The Year Ahead: Threats Likely to Evolve in Form and Focus
As threat actor activity is often shaped by fluctuations in economic conditions, there is little doubt that the variability of behaviors observed in 2022 will endure in 2023. Due to the continued market volatility across the globe and the ongoing war on Ukraine, it is likely that the unstable circumstances in which attackers thrive will persist in 2023. The continued democratization of cybercrime through technology such as ChatGPT could also drive further developments in threat activity.
2023 is likely to see threat actors honing their tactics to move faster and more nimbly, with more techniques to circumvent defense tools. This makes swift detection of suspicious activity even more critical for organizations. As suggested by activity observed in Q4, it is also highly probable that ransomware will continue to evolve in complexity and impact in the year ahead.

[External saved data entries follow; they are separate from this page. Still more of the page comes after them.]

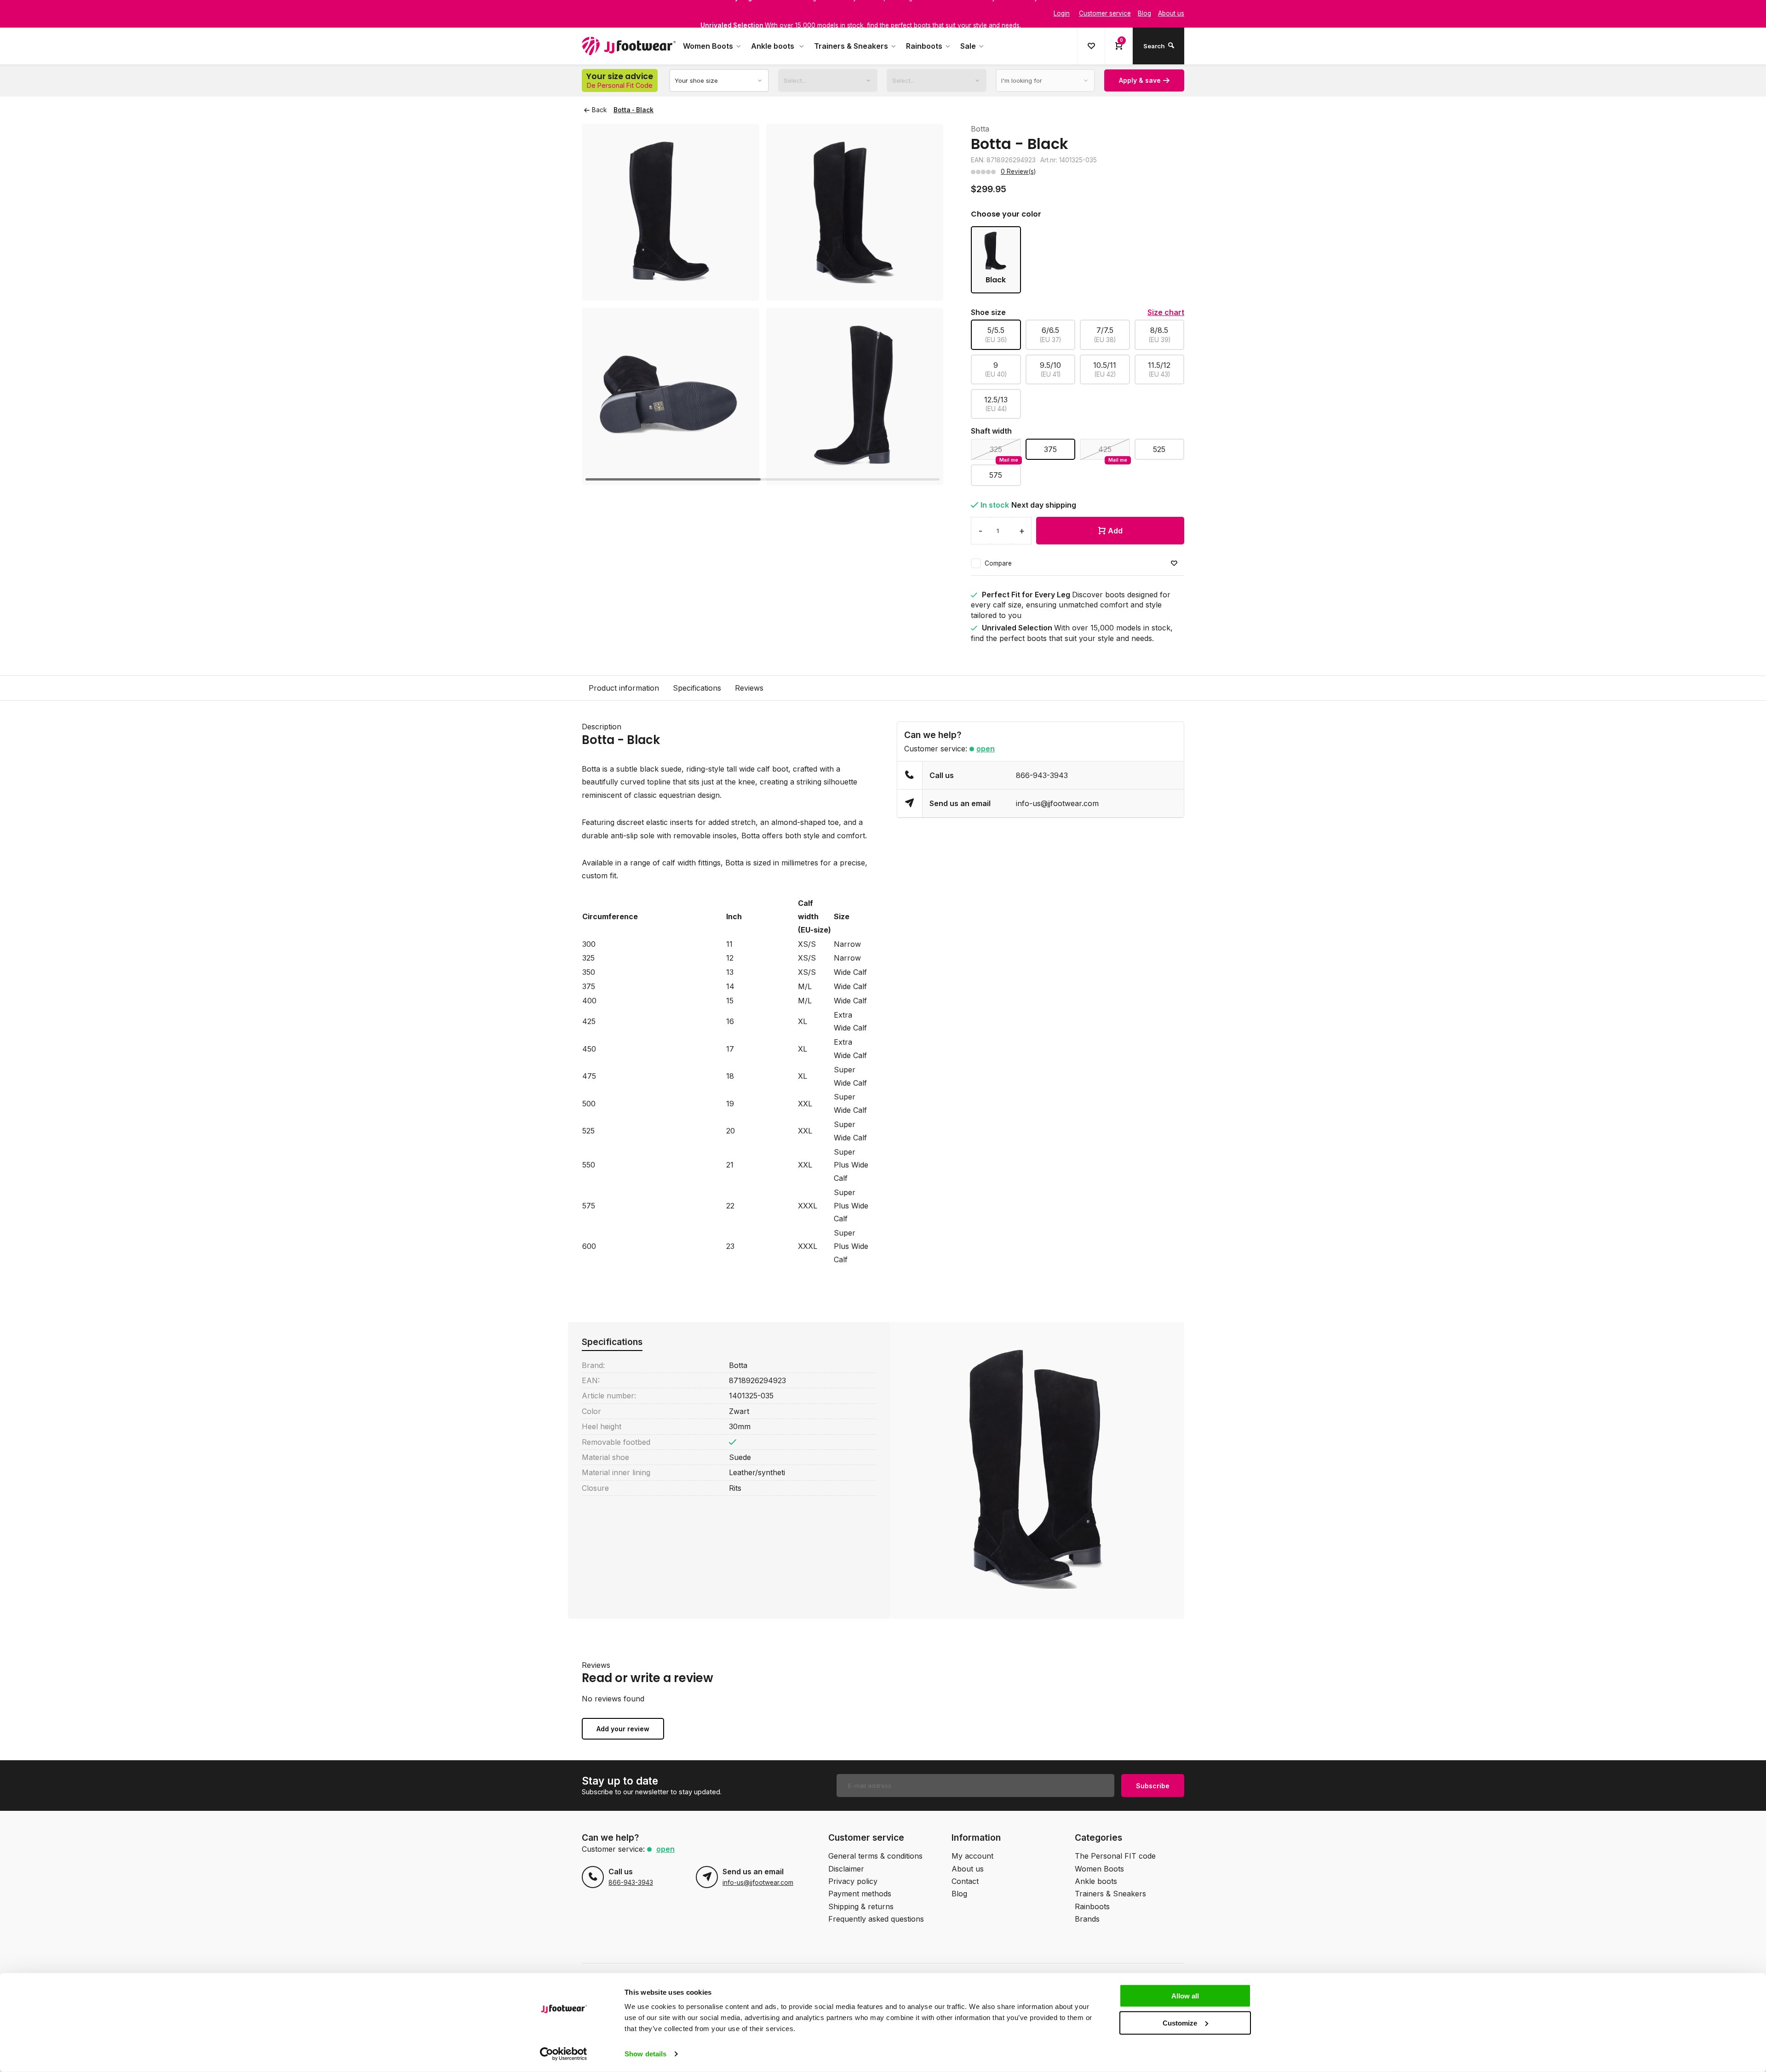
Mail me (1008, 460)
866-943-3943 (1042, 775)
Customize (1180, 2022)
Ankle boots (773, 46)
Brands (1087, 1918)
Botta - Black (634, 110)
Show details (645, 2054)
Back (599, 110)
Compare (998, 563)
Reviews (749, 688)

With the value of cryptocurrency going down and the average ransomware profits declining in 2022, 2023 could well see ransomware-as-a-service groups looking to maximize their revenue streams and ransomware actors as a whole becoming more destructive.
Following on from the technology sector being a major target of ransomware in Q4 2022, large IT providers are likely to be a target in 2023, as threat actors attempt to use them as a route to compromise end clients via supply chain attacks. An increase in attacks against Operational Technology (OT) environments is also highly probable, as is the use of techniques similar to those used in 2022.

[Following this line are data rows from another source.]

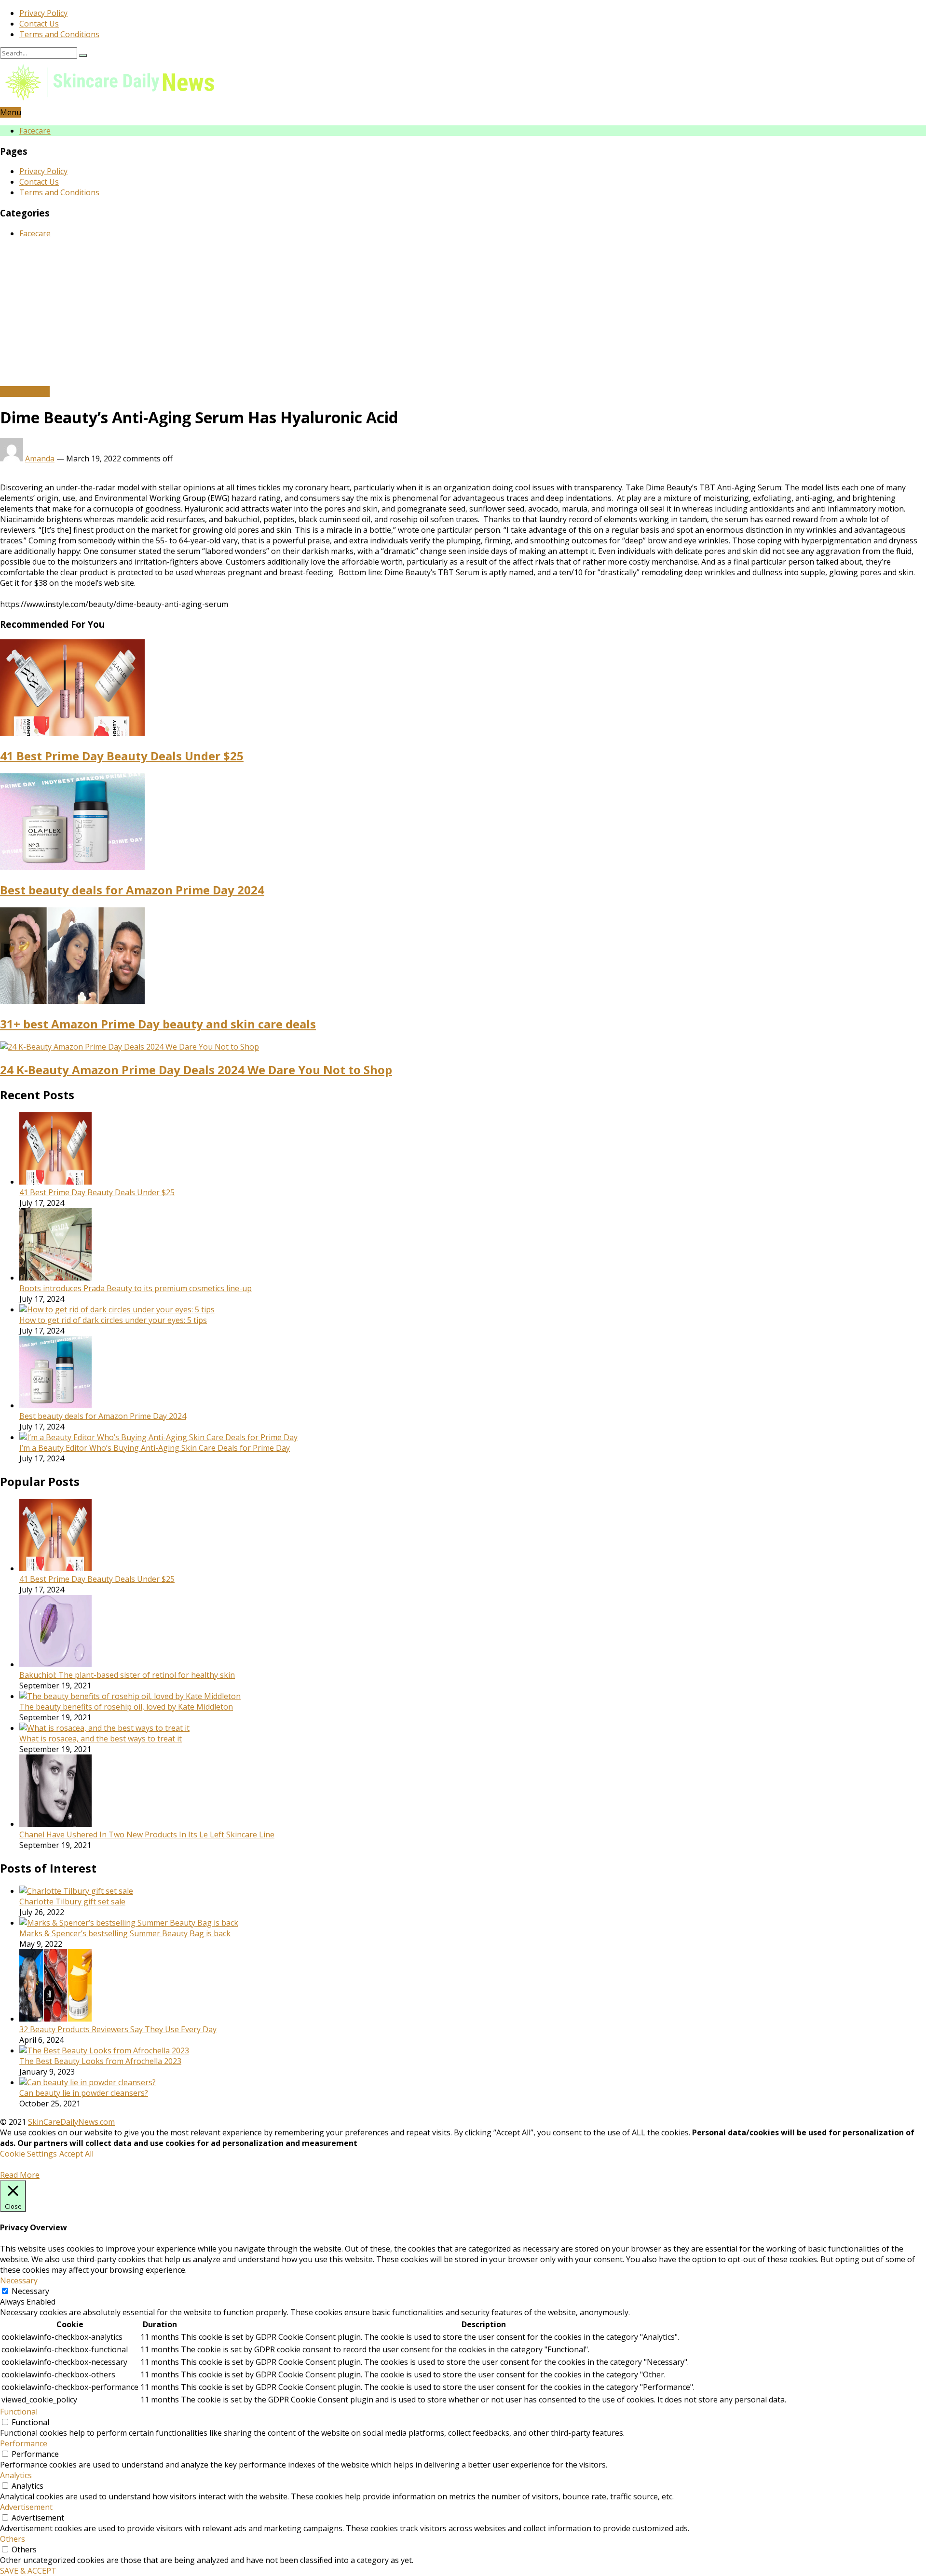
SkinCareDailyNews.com (71, 2122)
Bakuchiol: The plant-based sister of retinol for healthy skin (127, 1675)
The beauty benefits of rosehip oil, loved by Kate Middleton (126, 1706)
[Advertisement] (463, 313)
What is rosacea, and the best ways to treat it (100, 1738)
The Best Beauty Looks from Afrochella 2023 (100, 2061)
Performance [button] (23, 2443)
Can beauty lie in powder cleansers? (83, 2093)
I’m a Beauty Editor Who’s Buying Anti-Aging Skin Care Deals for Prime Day (154, 1448)
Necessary (30, 2291)
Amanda (39, 458)
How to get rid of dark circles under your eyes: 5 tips (113, 1320)
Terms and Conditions (59, 34)
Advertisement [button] (26, 2507)
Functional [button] (19, 2411)
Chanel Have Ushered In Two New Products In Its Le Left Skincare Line (146, 1834)
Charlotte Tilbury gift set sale (72, 1901)
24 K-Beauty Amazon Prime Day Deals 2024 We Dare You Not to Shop (196, 1070)
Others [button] (12, 2539)
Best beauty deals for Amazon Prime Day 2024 (132, 890)
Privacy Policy (43, 13)
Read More (20, 2175)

Key Steps to Stay Resilient in a Volatile Security Landscape
With so many sectors targeted by attackers throughout 2022, no industry or market segment can afford to be complacent as it relates to ongoing monitoring of their internal infrastructure. Actionable threat intelligence and a robust managed detection and response program will play a vital role in enabling businesses to respond effectively to the many and varied threats likely to arise in 2023. Apart from working with trusted partners to achieve this, businesses can implement specific changes themselves. These include enforcing multi-factor authentication, using remote desktop protocol (RDP), creating multiple backups and having effective access control. By taking proactive steps now, organizations can ensure they are better prepared to respond to the global headwinds likely in 2023 and beyond.